• EXCERPTED TEXT:
◆ ◆ ◆ ◆ ◆ ◆ ◆
The current blog post considers the failure of the current judicial review reform process, from IRAL onwards, to give proper consideration to compensation for unlawful government acts. This has been less discussed than the discretion over the temporal effect of quashing orders (which I considered here).
It may be that the Realpolitik of this omission is too obvious to need extended discussion (given the notorious failure of the Law Commission’s project on public authority liability in the 2000s). Even so, IRAL missed a valuable opportunity to consider the question again. No very good reason was offered for this failure. It is most regrettable. I share the view of (e.g.) Sir Michael Fordham and Lord Carnwath that the absence of a power to award compensation for unlawful actions is a serious gap in our public law remedies.
It is too late for the general problem to be addressed in the Judicial Review and Courts Bill now before Parliament. But I recommend that an express power to award compensation should be inserted into Clause 1, as an integral part of the reform of quashing orders. It would further increase the court’s flexibility. It would, importantly, help answer some of the concerns raised about the potential unfairness of temporal limitations on quashing orders. Thus the main point of this post, having lamented the failure to consider the general question of compensation in the review process, is to call for such an amendment to the Bill. Clause 1 currently states that the power to make a time-limited quashing order can be made ‘subject to conditions’. The legislation should explicitly state that such ‘conditions’ may include ordering compensation for those adversely affected by the postponement or curtailed retrospection.
Compensation for unlawful acts: a missing principle
As many commentators have persuasively argued, the absence of a damages remedy for public law unlawfulness is a significant gap in English administrative law. The prerogative remedies are unquestionable strong weapons in the judicial arsenal. Quashing unlawful acts is a powerful remedy, as are mandatory and prohibitory orders. But often, specific relief of this kind needs to be supplemented by a monetary remedy if full protection, or restoration, is to be achieved. A brief glance across the ‘public-private divide’ makes the point clear. Courts routinely grant injunctions to restrain ongoing trespass to land or nuisances, once the claimant has established liability in those torts. This remedial approach is rightly seen as giving strong protection to landowners’ rights. But no tort lawyer would suggest that injunctions should be the only remedies. Courts routinely award damages to a successful nuisance claimant in addition to an injunction. These damages compensate the loss suffered up to the point when the violation of property rights is actually enjoined. (It is especially pertinent to note that when an injunction is suspended in nuisance cases, for example to give the defendant the opportunity to modify or relocate their activities, it is standard practice to award the claimant damages in lieu of injunctive relief during the period of suspension.)
◆ ◆ ◆ ◆ ◆ ◆ ◆
• MATERIAL:
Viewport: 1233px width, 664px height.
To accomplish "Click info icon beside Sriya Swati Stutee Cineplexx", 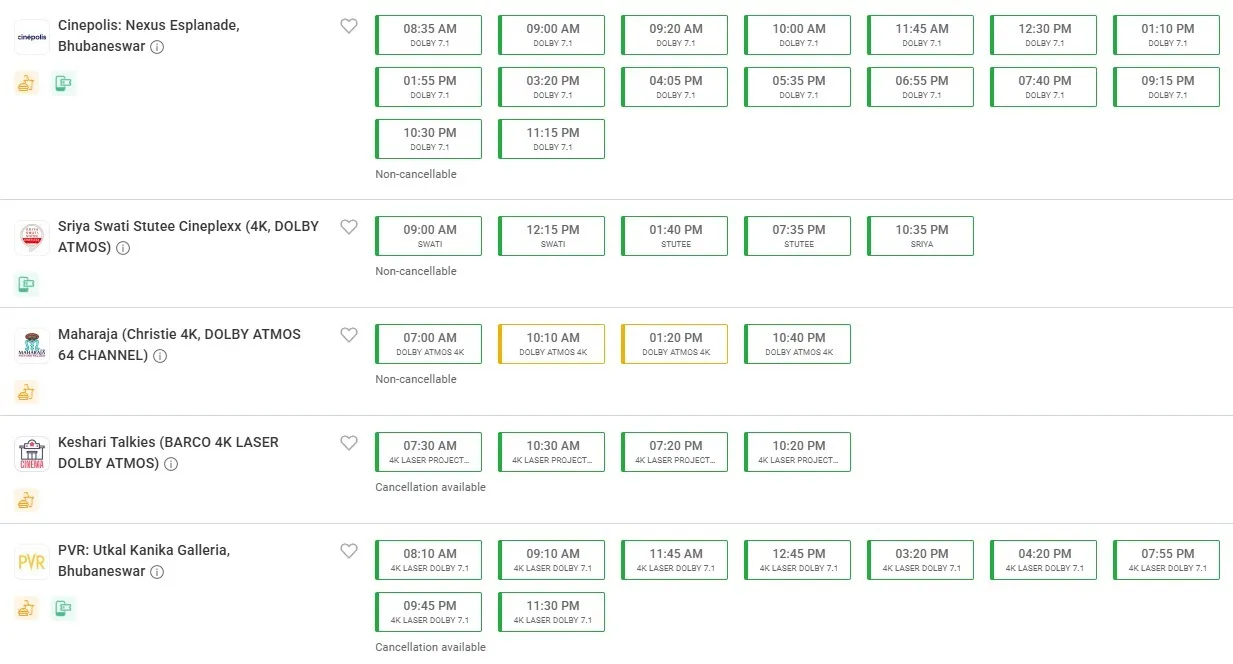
◆ ◆ ◆ ◆ ◆ ◆ ◆
• WHAT THIS EXERCISE ASKS:
a - List every organization, review, or piece of legislation that the judicial review post mentions by its proper name.
b - Return the stretch of the judicial review post from "The current blog" through "public law remedies.", copied word for word.
The lines come from a separate source.

• WRITTEN RESPONSES:
a -
IRAL
the Law Commission
the Judicial Review and Courts Bill
Parliament

b -
The current blog post considers the failure of the current judicial review reform process, from IRAL onwards, to give proper consideration to compensation for unlawful government acts. This has been less discussed than the discretion over the temporal effect of quashing orders (which I considered here).
It may be that the Realpolitik of this omission is too obvious to need extended discussion (given the notorious failure of the Law Commission’s project on public authority liability in the 2000s). Even so, IRAL missed a valuable opportunity to consider the question again. No very good reason was offered for this failure. It is most regrettable. I share the view of (e.g.) Sir Michael Fordham and Lord Carnwath that the absence of a power to award compensation for unlawful actions is a serious gap in our public law remedies.